Abolitionist John Brown with like-minded settlers killed five pro-slavery settlers north of Pottawatomie Creek in Franklin County, Kansas.

===Mountain Meadows Massacre (1857)===

The Mountain Meadows massacre was a series of attacks on the Baker–Fancher emigrant wagon train, at Mountain Meadows in southern Utah. The attacks began on September 7 and culminated on September 11, 1857, resulting in the mass slaughter of the emigrant party by members of the Utah Territorial Militia from the Iron County district, a Mormon group, together with some Paiute Native Americans. Intending to leave no witnesses and thus prevent reprisals, the perpetrators killed all the adults and older children – about 120 men, women, and children in total. Seventeen children, all younger than seven, were spared.

===Harper's Ferry Massacre (1859)===

Abolitionist John Brown leads a raid on Harper's Ferry arsenal to get weapons for arming slaves to resist slavery. Most of his men were killed, and he was tried for treason and hanged.
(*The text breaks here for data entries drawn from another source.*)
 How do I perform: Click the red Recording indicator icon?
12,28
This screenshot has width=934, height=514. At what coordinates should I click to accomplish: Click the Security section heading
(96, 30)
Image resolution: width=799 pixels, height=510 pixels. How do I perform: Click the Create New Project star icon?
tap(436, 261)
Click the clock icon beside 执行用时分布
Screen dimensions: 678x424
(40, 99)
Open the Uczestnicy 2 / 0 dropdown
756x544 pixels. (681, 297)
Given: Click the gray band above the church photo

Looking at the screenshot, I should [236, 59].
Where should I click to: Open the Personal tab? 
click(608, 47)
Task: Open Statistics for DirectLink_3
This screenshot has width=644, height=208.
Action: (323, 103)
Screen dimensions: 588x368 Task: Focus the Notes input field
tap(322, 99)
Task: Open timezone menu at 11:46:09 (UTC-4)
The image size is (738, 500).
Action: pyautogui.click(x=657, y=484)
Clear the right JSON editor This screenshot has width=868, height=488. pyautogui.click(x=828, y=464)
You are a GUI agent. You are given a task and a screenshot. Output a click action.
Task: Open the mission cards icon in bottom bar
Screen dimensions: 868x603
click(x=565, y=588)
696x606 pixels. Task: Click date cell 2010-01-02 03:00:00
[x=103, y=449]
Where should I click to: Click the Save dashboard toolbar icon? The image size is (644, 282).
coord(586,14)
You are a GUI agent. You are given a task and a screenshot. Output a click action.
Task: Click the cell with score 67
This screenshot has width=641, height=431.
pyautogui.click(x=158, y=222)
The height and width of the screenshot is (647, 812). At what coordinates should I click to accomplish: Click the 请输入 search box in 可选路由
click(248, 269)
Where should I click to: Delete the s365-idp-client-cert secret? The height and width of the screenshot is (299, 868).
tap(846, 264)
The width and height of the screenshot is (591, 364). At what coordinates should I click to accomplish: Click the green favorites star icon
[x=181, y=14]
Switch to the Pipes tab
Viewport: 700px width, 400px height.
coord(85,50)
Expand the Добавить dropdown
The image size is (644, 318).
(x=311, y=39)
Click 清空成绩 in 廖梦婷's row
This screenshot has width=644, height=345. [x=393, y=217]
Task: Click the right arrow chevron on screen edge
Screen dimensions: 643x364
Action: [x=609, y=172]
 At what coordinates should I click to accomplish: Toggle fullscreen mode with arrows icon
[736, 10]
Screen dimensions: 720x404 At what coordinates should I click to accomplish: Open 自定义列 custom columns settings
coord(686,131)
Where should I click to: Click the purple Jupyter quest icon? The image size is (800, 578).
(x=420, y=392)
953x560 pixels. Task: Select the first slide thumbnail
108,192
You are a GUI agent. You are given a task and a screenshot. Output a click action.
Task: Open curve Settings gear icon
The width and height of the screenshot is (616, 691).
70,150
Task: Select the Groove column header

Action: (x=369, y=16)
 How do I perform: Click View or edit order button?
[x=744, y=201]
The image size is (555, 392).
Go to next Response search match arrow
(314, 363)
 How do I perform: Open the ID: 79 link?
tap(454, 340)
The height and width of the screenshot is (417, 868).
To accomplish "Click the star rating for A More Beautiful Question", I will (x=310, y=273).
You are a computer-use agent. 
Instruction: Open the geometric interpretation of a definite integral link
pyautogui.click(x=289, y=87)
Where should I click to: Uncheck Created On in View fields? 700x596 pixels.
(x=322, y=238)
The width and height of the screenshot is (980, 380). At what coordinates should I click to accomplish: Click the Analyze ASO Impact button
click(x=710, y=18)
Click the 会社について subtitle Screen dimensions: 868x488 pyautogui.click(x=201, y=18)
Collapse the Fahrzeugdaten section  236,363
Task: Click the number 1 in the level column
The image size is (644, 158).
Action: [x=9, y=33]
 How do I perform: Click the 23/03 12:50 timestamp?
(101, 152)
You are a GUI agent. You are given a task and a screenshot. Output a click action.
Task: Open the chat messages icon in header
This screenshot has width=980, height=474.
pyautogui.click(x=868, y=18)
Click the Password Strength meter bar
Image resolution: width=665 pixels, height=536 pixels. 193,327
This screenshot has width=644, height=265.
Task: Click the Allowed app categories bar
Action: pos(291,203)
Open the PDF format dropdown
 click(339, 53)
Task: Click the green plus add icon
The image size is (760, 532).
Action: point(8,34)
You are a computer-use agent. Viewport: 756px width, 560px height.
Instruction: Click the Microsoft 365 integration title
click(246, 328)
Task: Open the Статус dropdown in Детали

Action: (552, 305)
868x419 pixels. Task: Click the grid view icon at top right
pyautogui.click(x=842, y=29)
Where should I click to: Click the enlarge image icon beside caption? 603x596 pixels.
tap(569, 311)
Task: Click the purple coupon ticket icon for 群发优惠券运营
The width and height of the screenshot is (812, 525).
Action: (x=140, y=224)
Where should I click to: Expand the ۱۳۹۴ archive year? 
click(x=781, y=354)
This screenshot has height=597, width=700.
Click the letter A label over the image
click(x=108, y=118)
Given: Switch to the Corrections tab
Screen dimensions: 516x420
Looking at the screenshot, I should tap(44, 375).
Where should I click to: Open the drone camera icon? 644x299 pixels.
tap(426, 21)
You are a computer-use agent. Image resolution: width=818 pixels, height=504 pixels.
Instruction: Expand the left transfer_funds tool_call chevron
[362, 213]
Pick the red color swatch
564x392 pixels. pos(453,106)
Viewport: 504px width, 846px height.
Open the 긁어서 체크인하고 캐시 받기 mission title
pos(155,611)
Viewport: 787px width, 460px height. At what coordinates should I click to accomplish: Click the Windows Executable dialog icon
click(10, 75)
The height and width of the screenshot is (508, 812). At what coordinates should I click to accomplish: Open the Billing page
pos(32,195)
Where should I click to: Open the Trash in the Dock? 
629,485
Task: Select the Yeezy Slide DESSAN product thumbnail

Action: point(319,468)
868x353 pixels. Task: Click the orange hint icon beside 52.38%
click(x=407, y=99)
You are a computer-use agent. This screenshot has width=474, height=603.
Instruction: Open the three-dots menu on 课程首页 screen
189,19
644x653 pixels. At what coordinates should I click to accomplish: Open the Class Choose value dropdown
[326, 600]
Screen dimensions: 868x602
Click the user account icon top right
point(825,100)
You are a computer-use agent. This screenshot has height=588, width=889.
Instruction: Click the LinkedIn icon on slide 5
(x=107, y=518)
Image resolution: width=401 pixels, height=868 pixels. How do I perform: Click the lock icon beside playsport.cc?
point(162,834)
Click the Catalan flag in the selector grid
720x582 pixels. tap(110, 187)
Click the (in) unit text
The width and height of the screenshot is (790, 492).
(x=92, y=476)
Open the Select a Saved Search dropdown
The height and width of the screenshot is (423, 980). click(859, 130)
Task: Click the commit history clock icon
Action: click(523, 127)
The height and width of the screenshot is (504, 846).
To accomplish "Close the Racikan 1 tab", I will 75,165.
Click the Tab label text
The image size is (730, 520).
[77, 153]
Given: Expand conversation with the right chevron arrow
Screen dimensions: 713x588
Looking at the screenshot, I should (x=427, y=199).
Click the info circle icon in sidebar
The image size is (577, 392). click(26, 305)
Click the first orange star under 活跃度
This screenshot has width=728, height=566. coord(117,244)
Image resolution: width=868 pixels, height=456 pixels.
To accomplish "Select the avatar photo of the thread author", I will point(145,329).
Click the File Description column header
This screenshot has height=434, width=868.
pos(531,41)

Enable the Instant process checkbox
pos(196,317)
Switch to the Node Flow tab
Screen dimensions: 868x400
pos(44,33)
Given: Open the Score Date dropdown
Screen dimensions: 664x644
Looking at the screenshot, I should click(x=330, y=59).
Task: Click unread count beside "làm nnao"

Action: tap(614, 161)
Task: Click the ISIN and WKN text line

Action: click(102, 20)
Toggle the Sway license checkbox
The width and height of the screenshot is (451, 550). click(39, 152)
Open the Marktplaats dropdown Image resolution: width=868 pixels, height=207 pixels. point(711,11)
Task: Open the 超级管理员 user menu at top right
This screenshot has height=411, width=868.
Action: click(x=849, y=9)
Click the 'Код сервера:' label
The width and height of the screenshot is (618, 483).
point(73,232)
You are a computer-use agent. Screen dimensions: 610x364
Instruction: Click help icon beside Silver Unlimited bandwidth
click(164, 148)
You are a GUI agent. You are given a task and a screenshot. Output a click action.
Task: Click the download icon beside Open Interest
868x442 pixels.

===Lawrence Massacre (1863)===

On August 21, 1863, the Confederate guerrilla group Quantrill's Raiders led by William Quantrill raided on the Unionist town of Lawrence, Kansas due to the town's long support of abolition. They ransacked the entire town and massacred about 190 civilians in the process.

===St. Albans Raid (1864)===

On October 19, 1864, Confederate soldiers without uniform operating from Canada raided the border town of St. Albans, Vermont, robbing $208,000 from three banks, holding hostages, killing a civilian, attempting to burn the entire town with Greek fire, then escaping back to Canada. The raiders were then arrested by British authorities under an extradition request from the U.S. government, but were later freed by a Canadian court on the grounds that they were considered combatants rather than criminals.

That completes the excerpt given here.